DIRECTIVE: Echo the multilayer graph text word for word, everything from "Multilayer Graph Representations are" down to "across distinct layers.".

PAGE EXTRACT:
━━━━━━━━━━━━━━━━━━━━
Multilayer Graph Representations

Updated 27 February 2026

Multilayer Graph Representations are mathematical constructs encoding multiple, heterogeneous relationships among aligned entities across distinct layers.
They employ aggregation methods like convex aggregation and supra-adjacency to combine diverse data modalities while preserving crucial network structures.
Advances in spectral analysis and deep learning have enabled robust clustering, embedding, and inference for scalable applications in real-world networks.

A multilayer graph, also commonly termed a multiplex or multilayer network, is a mathematical object encoding multiple, potentially heterogeneous, types of relationships among a set of entities. Each "layer" corresponds to one edge relation (or data modality), and nodes are typically aligned across layers. Such representations are fundamental in analyzing networks with multifaceted connectivity—examples include social networks with various kinds of ties, heterogeneous bio-networks, multichannel sensor data, and time-evolving graphs, as well as the internal representations of deep learning models. This article describes the principal mathematical models, spectral and learning-theoretic frameworks, and algorithmic implications of multilayer graph representations, with a focus on formal definitions, aggregation strategies, representation learning, and clustering, as well as connections to network science, optimization, and graph signal processing.

1. Formal Models of Multilayer Graphs

A multilayer graph consists of a set of entities $V = \{1,\dots,n\}$ and $L$ layers, each associated with an undirected or directed graph $G^{(\ell)} = (V, E^{(\ell)})$ , $\ell=1,\dots,L$ . The adjacency matrices $A^{(\ell)} \in \mathbb{R}^{n \times n}$ encode the intra-layer edge structure, which may be binary or weighted, and are typically symmetric and hollow for undirected simple graphs. The ensemble $\{A^{(\ell)}\}_{\ell=1}^L$ is known as the multilayer adjacency tensor in some contexts.

A more general formalization is the MultiAspect Graph (MAG), suitable for representing higher-order and time-varying systems, as $H = (A, E)$ , where $A$ is a list of $p$ aspects and edges are $2p$-tuples forming $E \subseteq \times_{n=1}^{2p} A[(n-1 \bmod p)+1]$ . This formalism enables flexible representation of multi-mode, time-resolved, or attribute-rich structures (Wehmuth et al., 2015). Also relevant are supra-adjacency constructions, where all possible node-layer pairs are expanded into a single, large graph with both intra- and inter-layer (coupling) edges (Sánchez-García et al., 2013).

One important distinction is whether inter-layer edges exist (connecting a node to its counterpart across layers) or if layers are only coupled via aggregation or implicit correspondences. In some domains, layers are node-aligned and share the same $V$ ; in others, node sets may differ.
━━━━━━━━━━━━━━━━━━━━
MATERIAL SUPPLIED:
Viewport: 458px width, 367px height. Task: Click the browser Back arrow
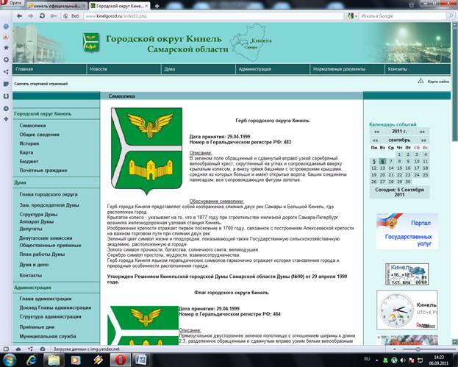tap(21, 15)
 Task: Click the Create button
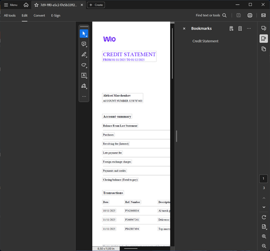[96, 5]
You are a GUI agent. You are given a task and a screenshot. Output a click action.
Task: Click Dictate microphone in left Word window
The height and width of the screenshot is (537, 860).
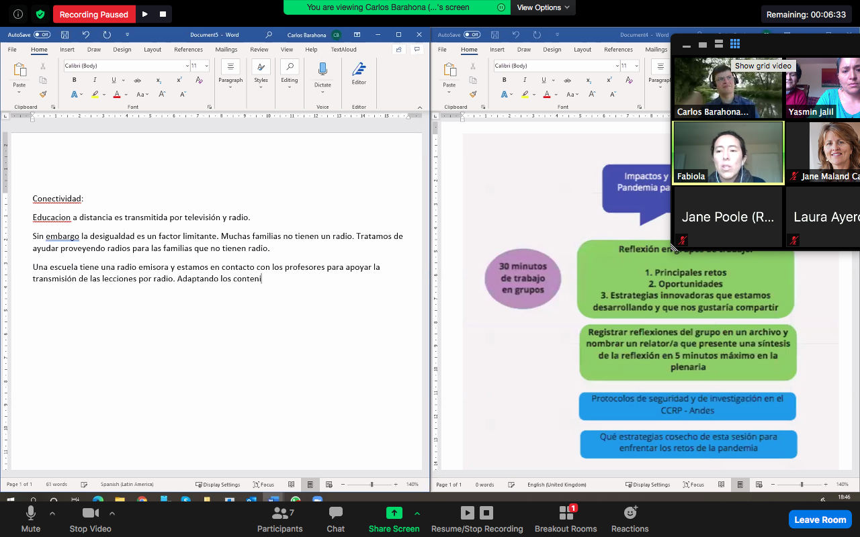(x=323, y=69)
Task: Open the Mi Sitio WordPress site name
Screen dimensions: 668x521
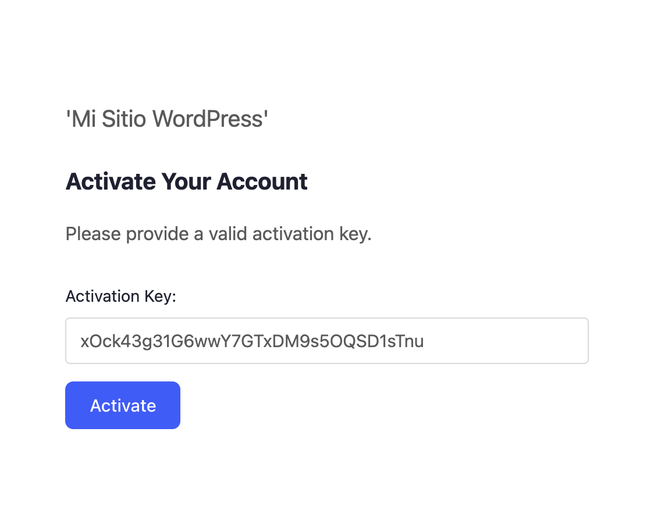Action: pyautogui.click(x=167, y=119)
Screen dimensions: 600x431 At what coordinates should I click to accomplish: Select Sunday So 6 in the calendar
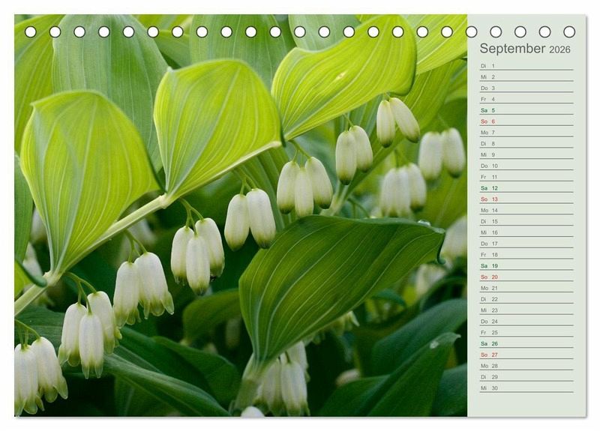[x=526, y=121]
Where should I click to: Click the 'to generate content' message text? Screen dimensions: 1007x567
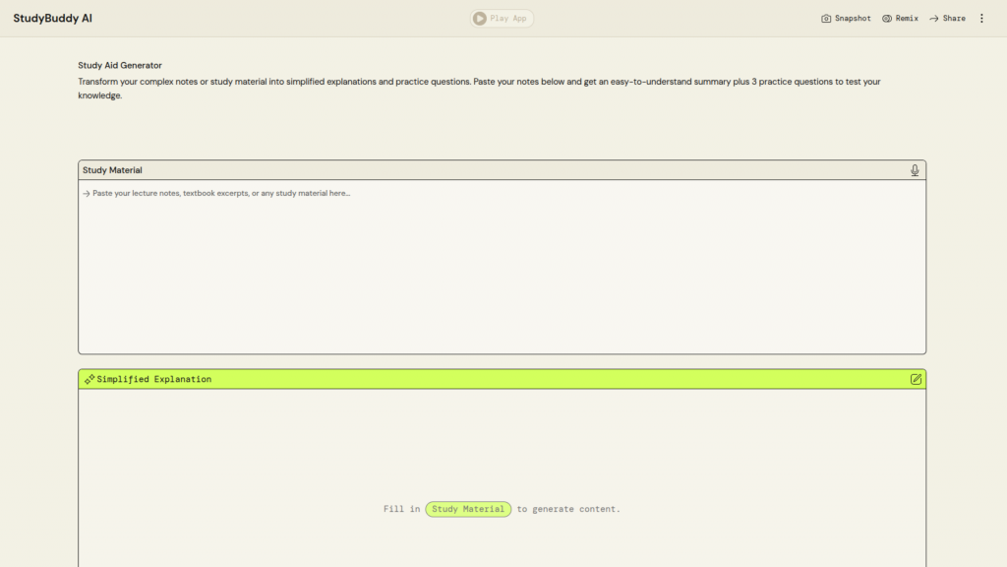click(x=568, y=509)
━━━━━━━━━━━━━━━━━━━━
EXERCISE ANSWER:
Multilayer Graph Representations are mathematical constructs encoding multiple, heterogeneous relationships among aligned entities across distinct layers.